Probability Theory

Fundamental Concepts

Probability Space

Core Definition: A triple $(\Omega, \mathcal{F}, P)$ that provides the rigorous mathematical structure for describing a random experiment.

Sample Space ($\Omega$): The set of all possible outcomes of the experiment.
Event Space ($\mathcal{F}$): The collection of all possible events (subsets of the sample space).
Probability Function ($P$): A function that maps events to real numbers in $[0, 1]$.

Probability Axioms (Laws of Probability):

\[ P(A) \in [0, 1], \quad \forall A \in \mathcal{F} \]

\[ P(\Omega) = 1 \]

Addition Rule for Mutually Exclusive Events: If $\alpha \cap \beta = \emptyset$, then:

\[ P(\alpha \cup \beta) = P(\alpha) + P(\beta) \]

.

Random Variable

Core Definition: A mapping function that assigns a real numerical value to each outcome in the sample space.

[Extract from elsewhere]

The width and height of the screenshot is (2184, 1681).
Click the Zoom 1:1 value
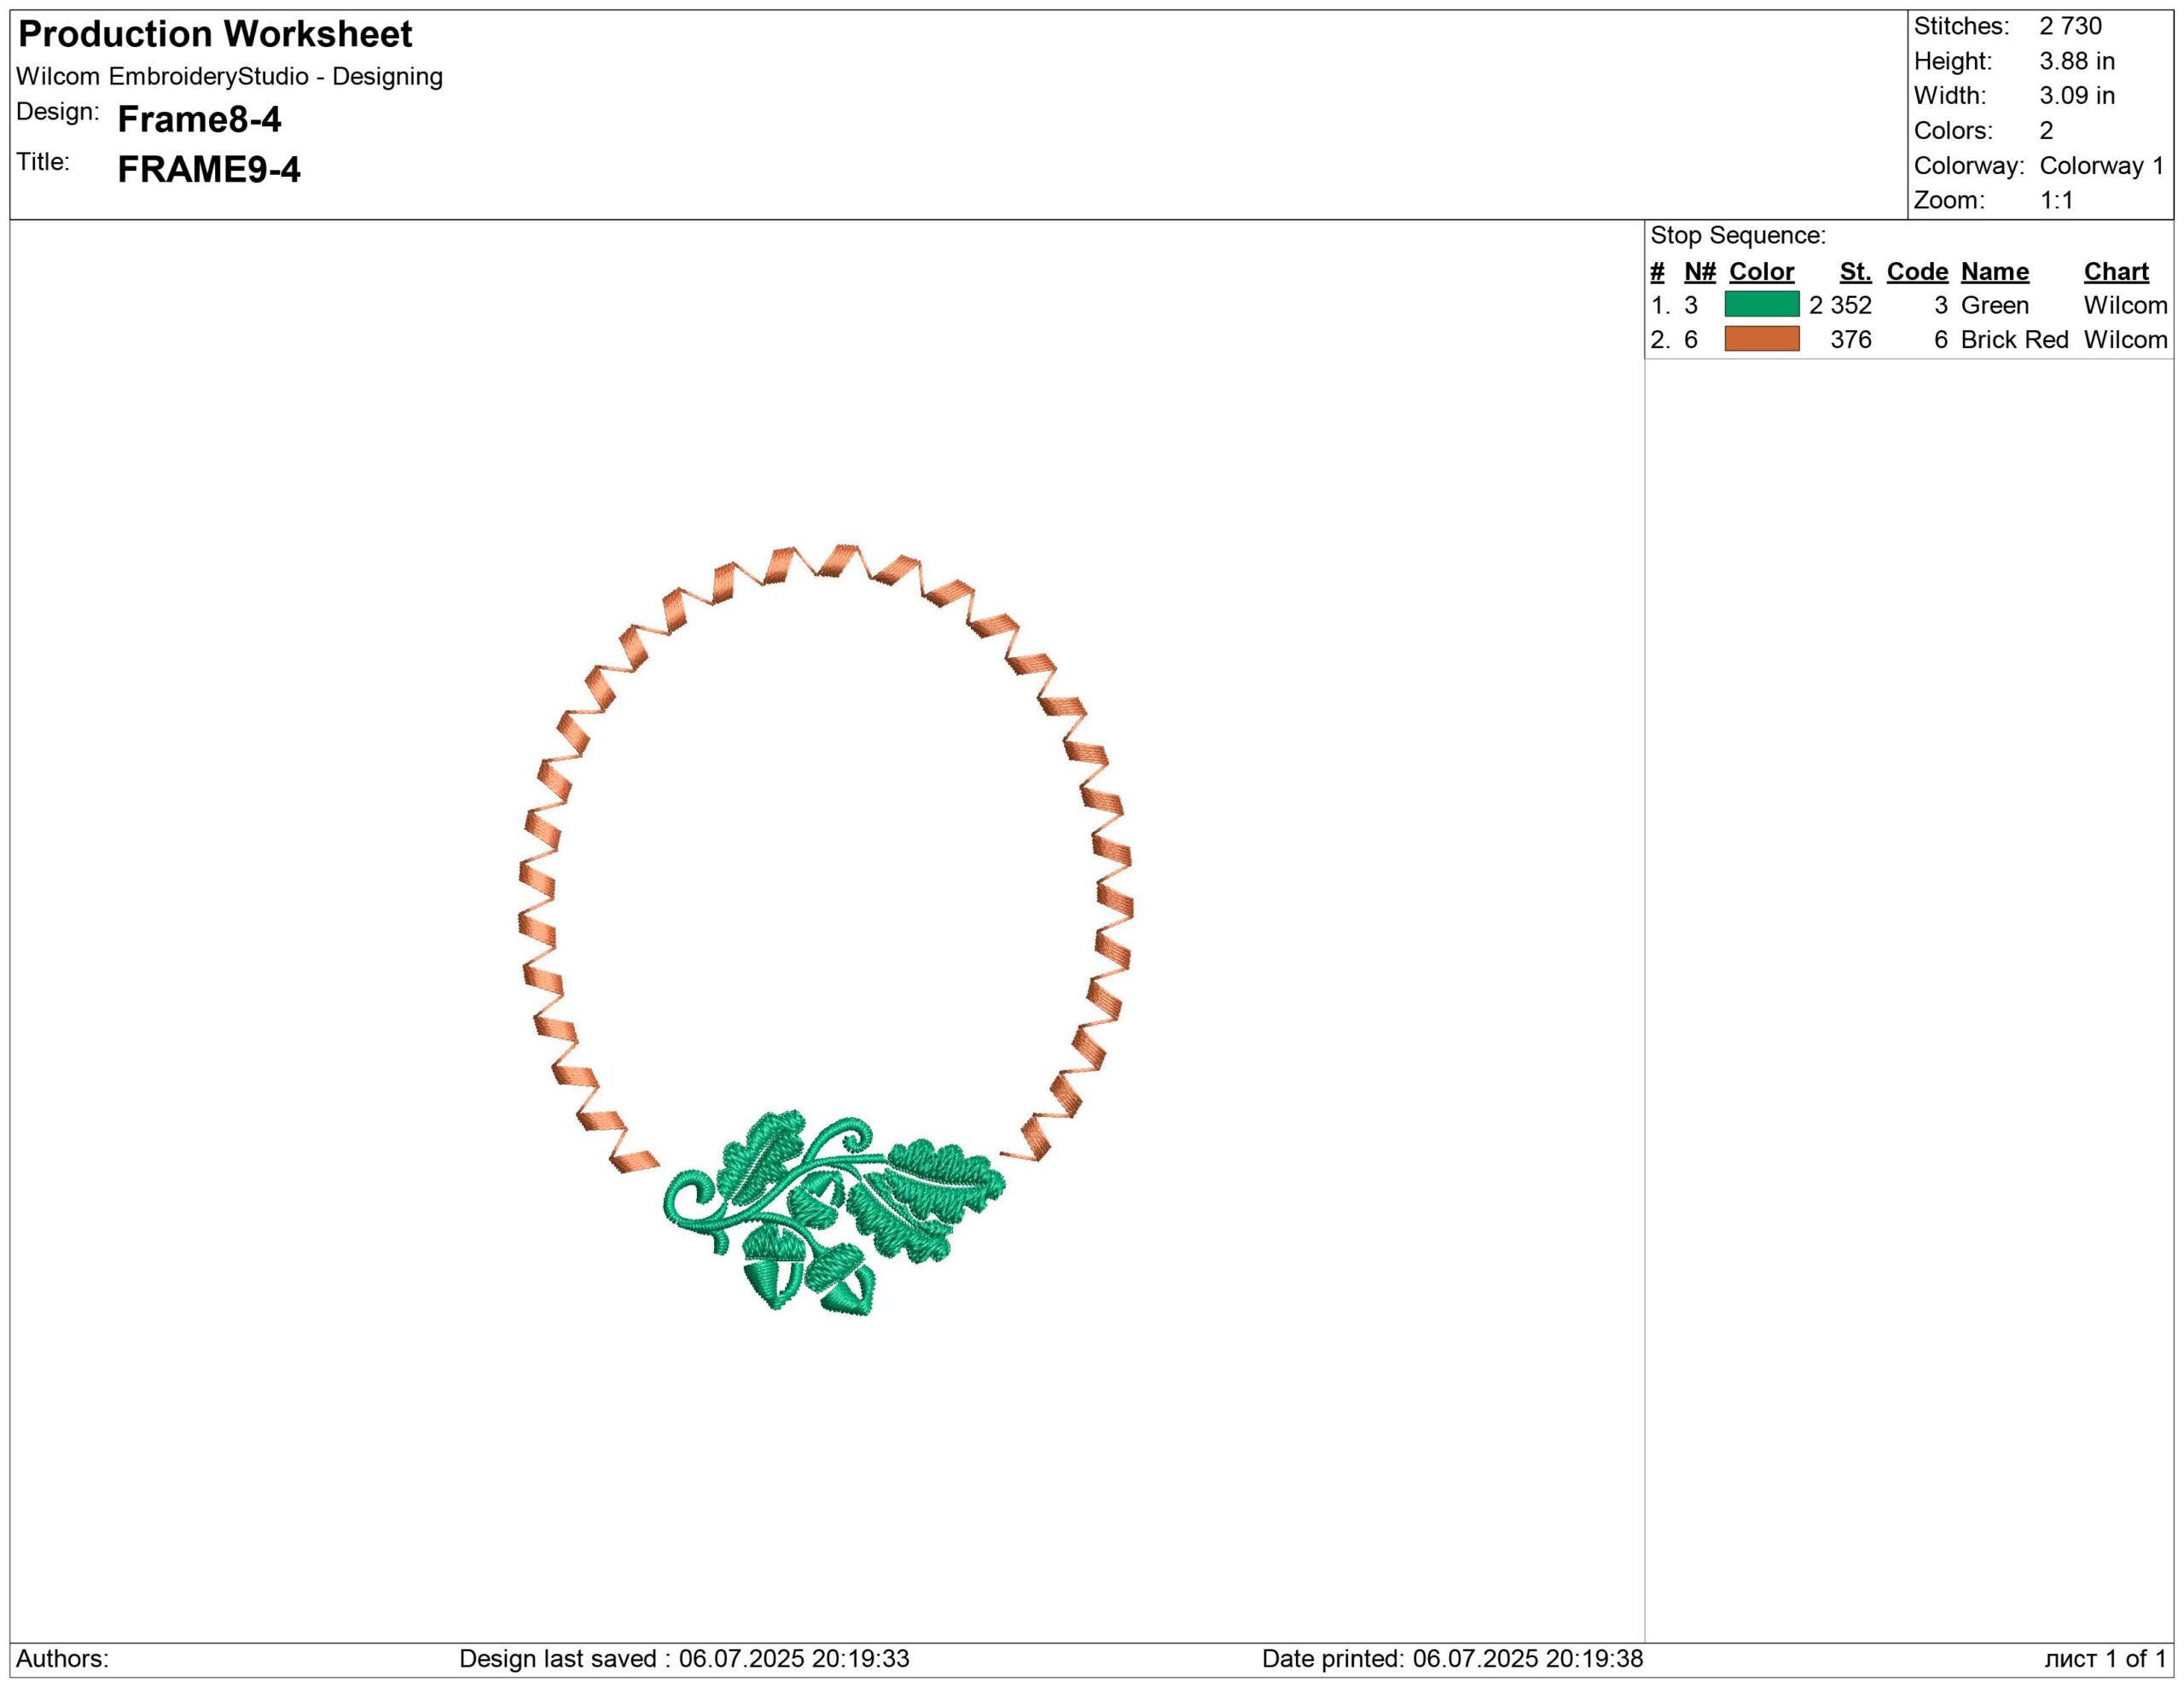[2056, 200]
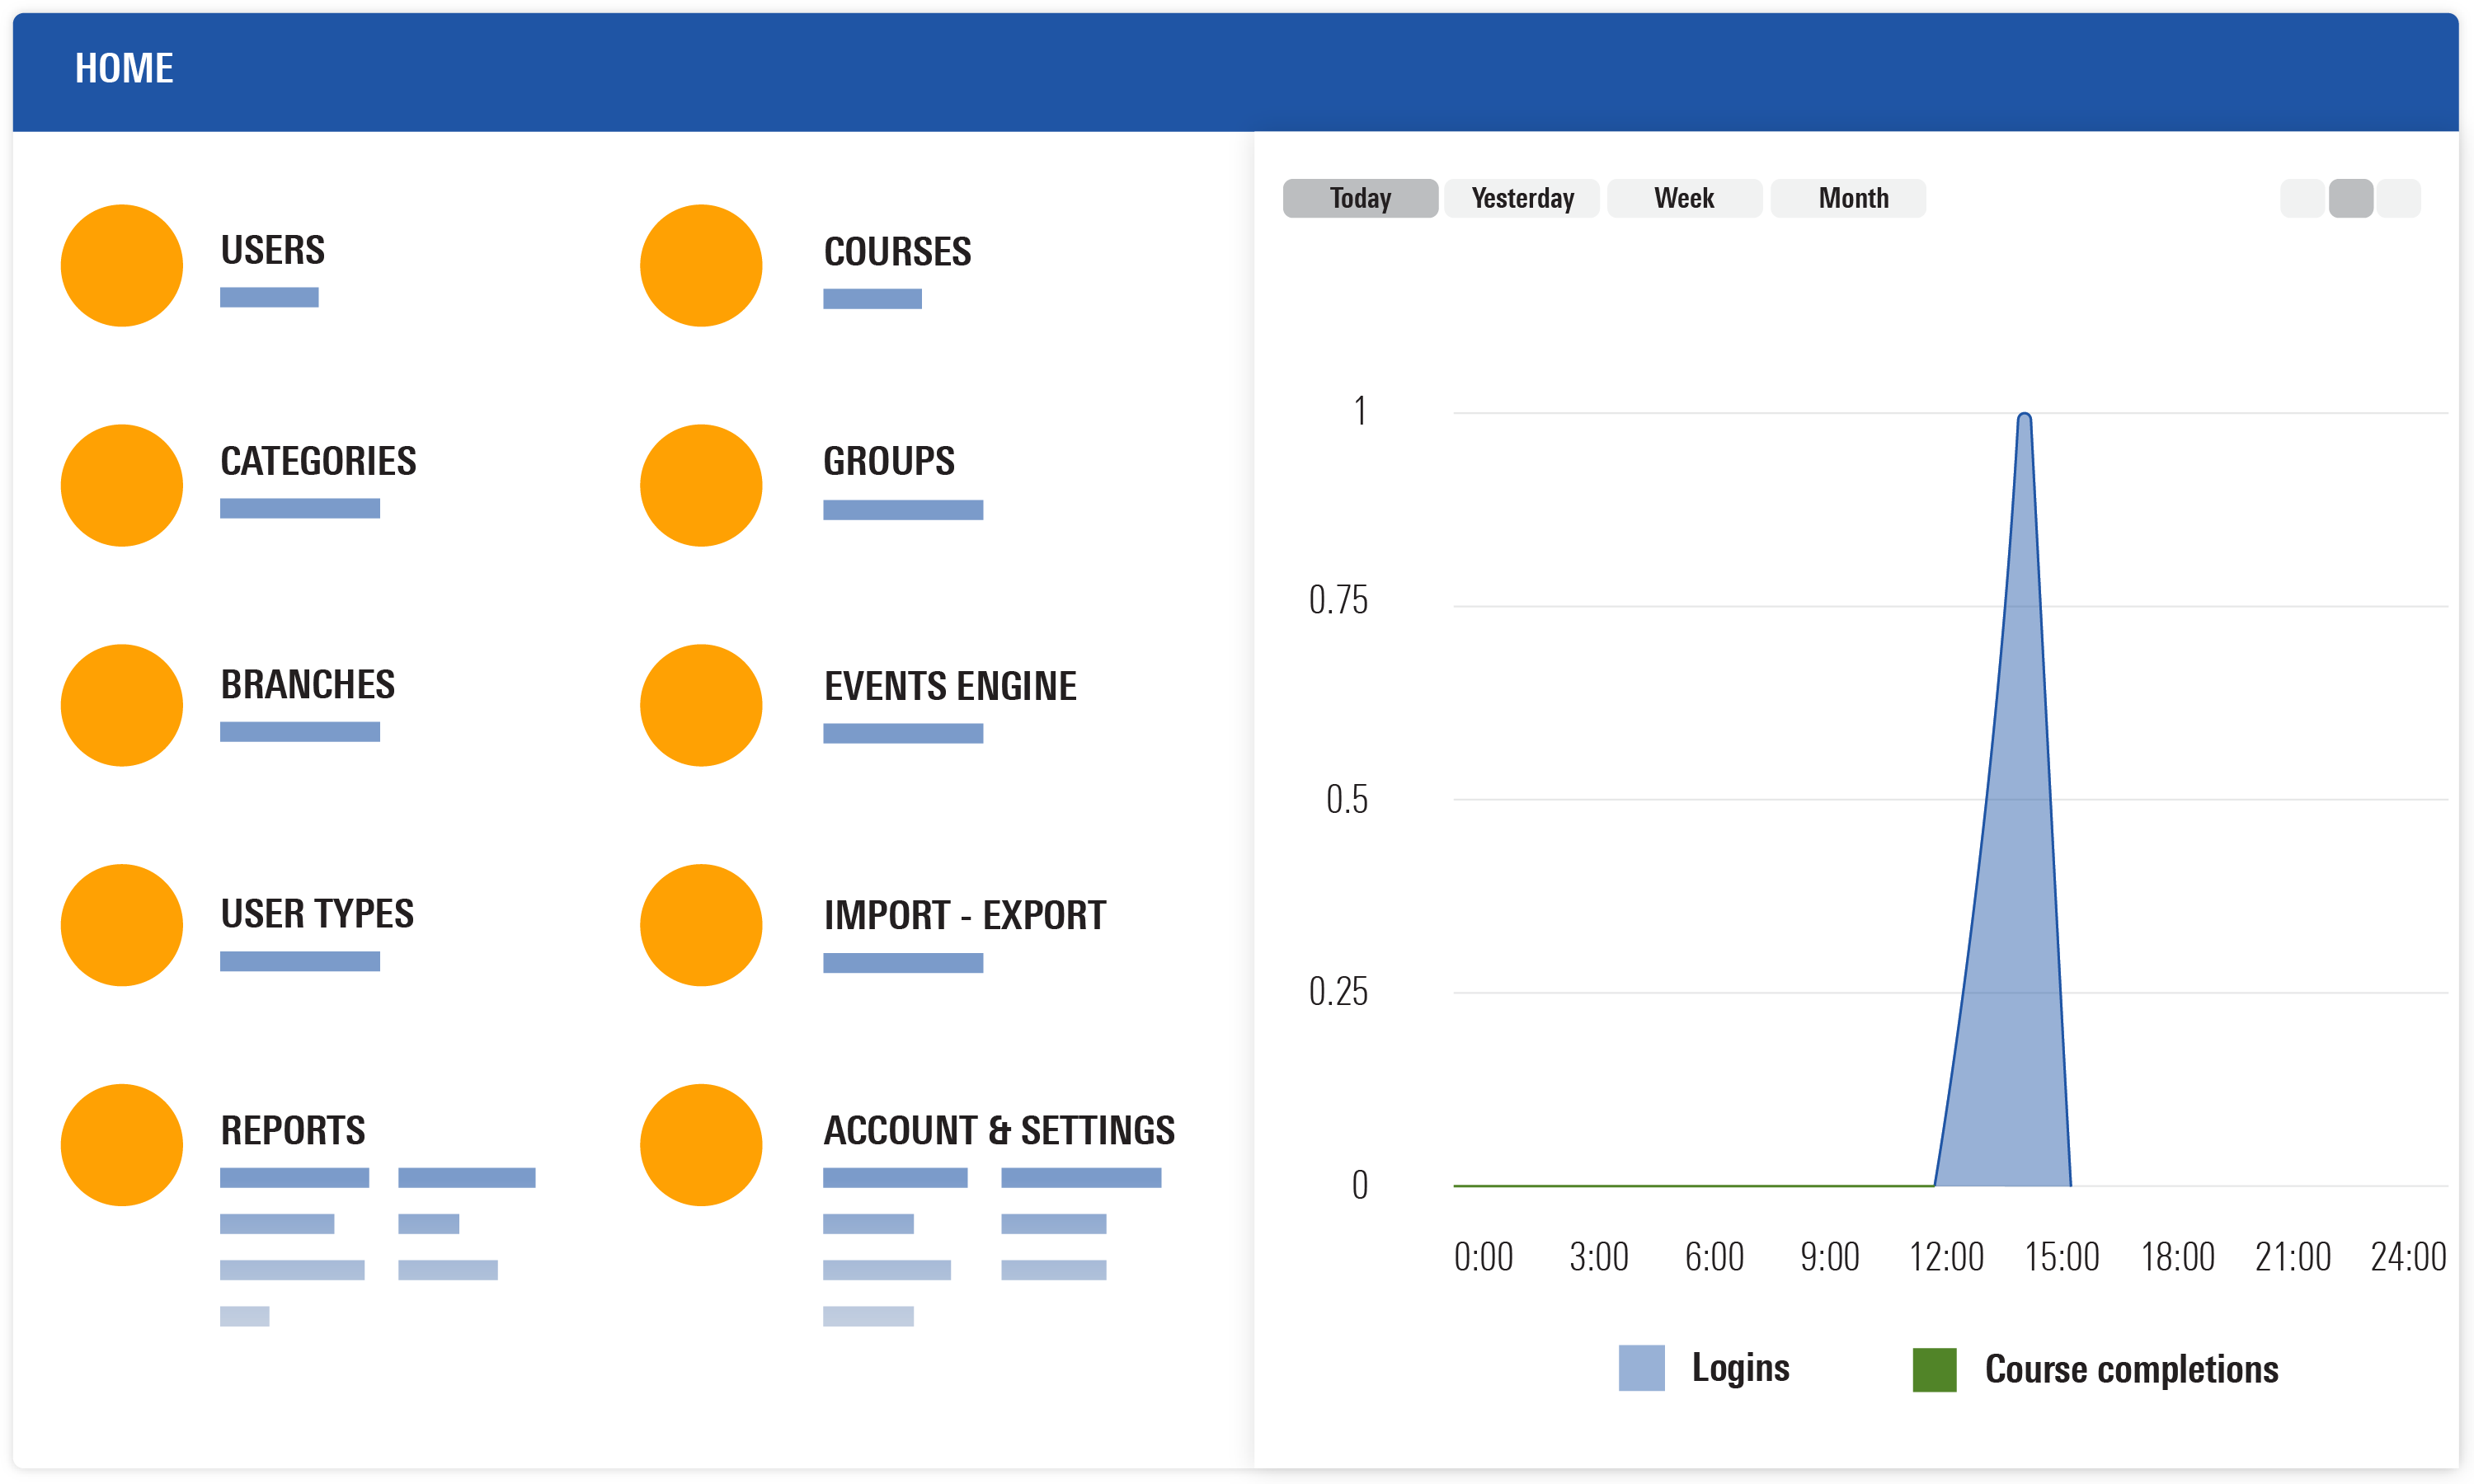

Notation: $P(X=a)$ denotes the probability that the random variable $X$ takes the value $a$.
Range: Denoted as $Val(X)$.
Types: * Discrete: The set of possible values is finite or countably infinite. * Continuous: Values are taken from a continuous interval.

Types of Probability Distributions

Core Definition: Mathematical expressions that describe the likelihood of a random variable taking different values.

Probability Distribution $P(X)$: Describes the likelihood of a single random variable $X$ taking each value.
Joint Distribution $P(X, Y)$: Describes the likelihood of multiple random variables simultaneously taking specific values.
Marginal Distribution $P(X)$: The distribution of a single variable obtained by summing (or integrating) over the other variables in a joint distribution.
Conditional Distribution $P(X|Y)$: The probability distribution of variable $X$ given that variable $Y$ has been observed.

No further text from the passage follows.